BRIEF> Would you restate all of the entries verbatim, minus any images?

SUPPLIED MATERIAL>
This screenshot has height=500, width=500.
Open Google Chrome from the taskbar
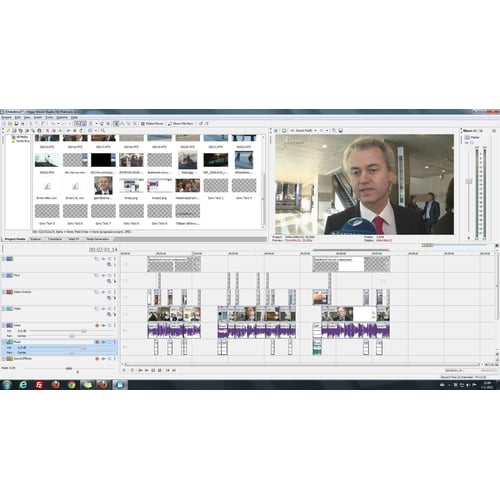[x=71, y=385]
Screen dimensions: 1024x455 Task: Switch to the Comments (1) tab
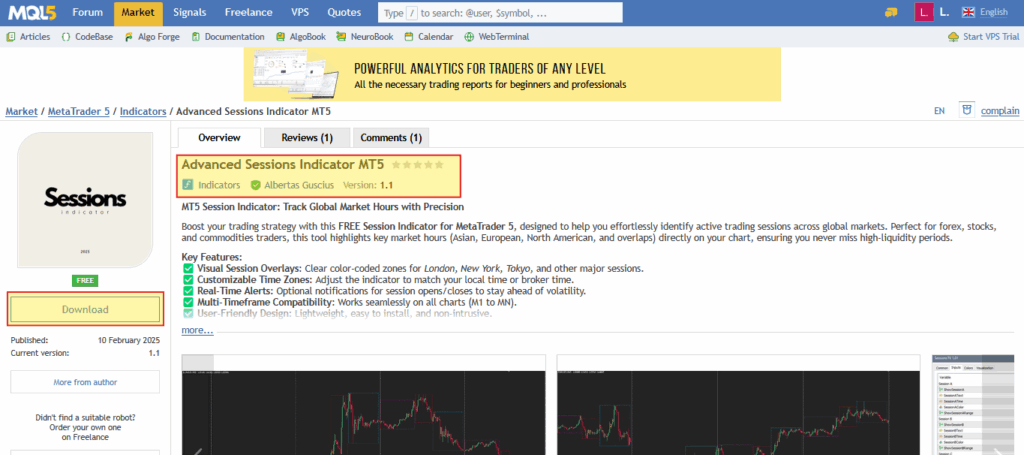pos(391,138)
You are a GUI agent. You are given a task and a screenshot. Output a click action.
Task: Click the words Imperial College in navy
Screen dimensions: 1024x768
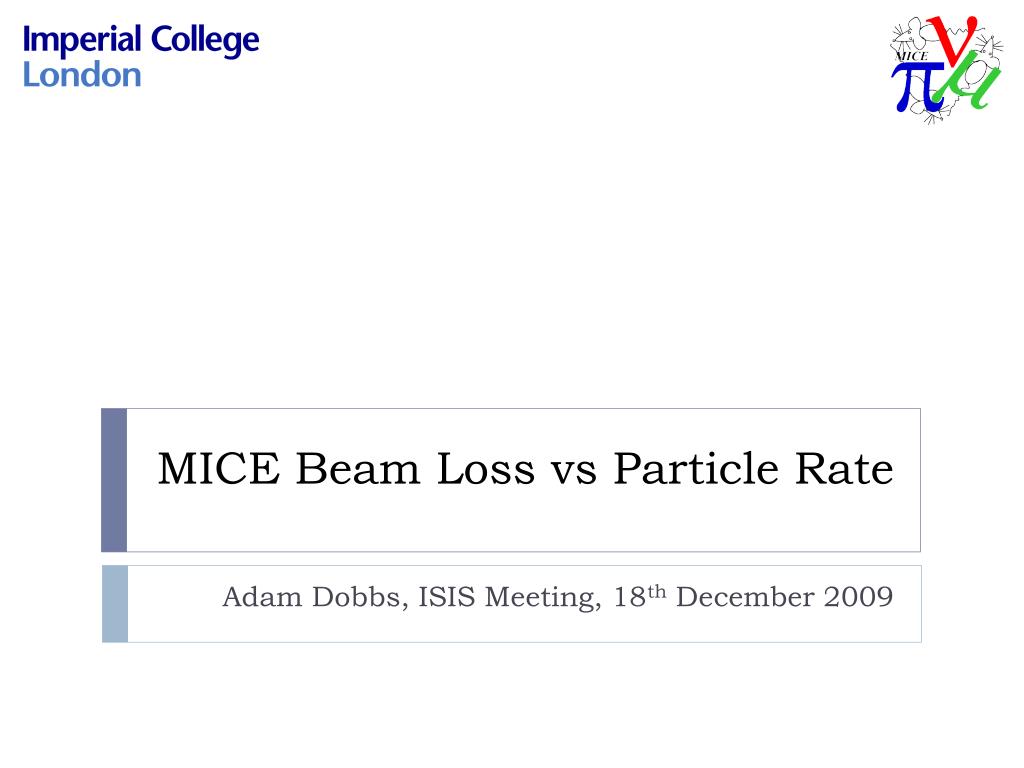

WRITTEN SOLUTION>
This screenshot has height=500, width=500.
Open Google Chrome from the taskbar
[x=71, y=385]
Screen dimensions: 1024x455 Task: Switch to the Comments (1) tab
pos(391,138)
You are a GUI agent. You are given a task and a screenshot. Output a click action.
Task: Click the words Imperial College in navy
Screen dimensions: 1024x768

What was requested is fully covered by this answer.